Site manager and worker ordered to pay seven thousand pounds in fines and costs

This story serves as an important reminder that employers have a duty of care to their employees for their health and safety.

Reports from the HSE confirmed that 27-year-old Ryan Musgrave suffered serious injuries when he was struck by a concrete skip on the construction site he worked on in South London. As a result of the incident, the HSE investigated accordingly.

Facts and losses

In 2012, Mr Musgrave was working on the construction site when a concrete skip weighing 215kg hit him. This happened because the skip had detached from the excavator, and as a result of the incident, he suffered a broken leg and fractures to his right ankle and several ribs.

This resulted in him being absent from work for seventeen months.

Woolwich Crown Court ordered the site manager, Christopher Crowley, to pay a £1,000 fine and £2,500 in costs, and a self-employed worker, Michael Kernan, to pay a £1,500 fine and £2,000 in costs. They were both found in breach of the Lifting Operations and Lifting Equipment Regulations, Regulation 9 and 8, respectively.

Taking seventeen months off from work is a huge setback for anyone, and given the nature of the injuries, any future or recurrent problems must be taken in to account.

What is the duty of care?

Mr Crowley, as his site manager, owed his employee a duty of care. This means that he should have taken all available and reasonable steps to ensure the health, safety and wellbeing of Mr Musgrave. It seems clear that, in this particular case, the employer negligently failed to provide their employee the safety that was required.
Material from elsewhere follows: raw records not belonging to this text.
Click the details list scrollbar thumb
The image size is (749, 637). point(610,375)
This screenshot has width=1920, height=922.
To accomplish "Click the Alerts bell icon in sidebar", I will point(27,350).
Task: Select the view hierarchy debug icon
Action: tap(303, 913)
This is the case the Health & Safety Executive, who are an independent regulator for work-related health, safety and illness, investigated and found that there were no examination certificates detailing the shackle on the excavator. Further to this, the shackle was found to be defective.

It’s arguably common knowledge that lifting equipment should be thoroughly checked and inspected, and it was found that Mr Crowley should not have allowed use of the shackle before seeing an examination report for it.

As the site manager, Mr Crowley had a duty of care to prevent such hazards by making routine assessments of the lifting equipment, which was unfortunately not satisfied in this instance. The law makes the duty clear that any lifting accessories, like the shackle in this incident, should not be used unless it has been rigorously examined in the past 6 months.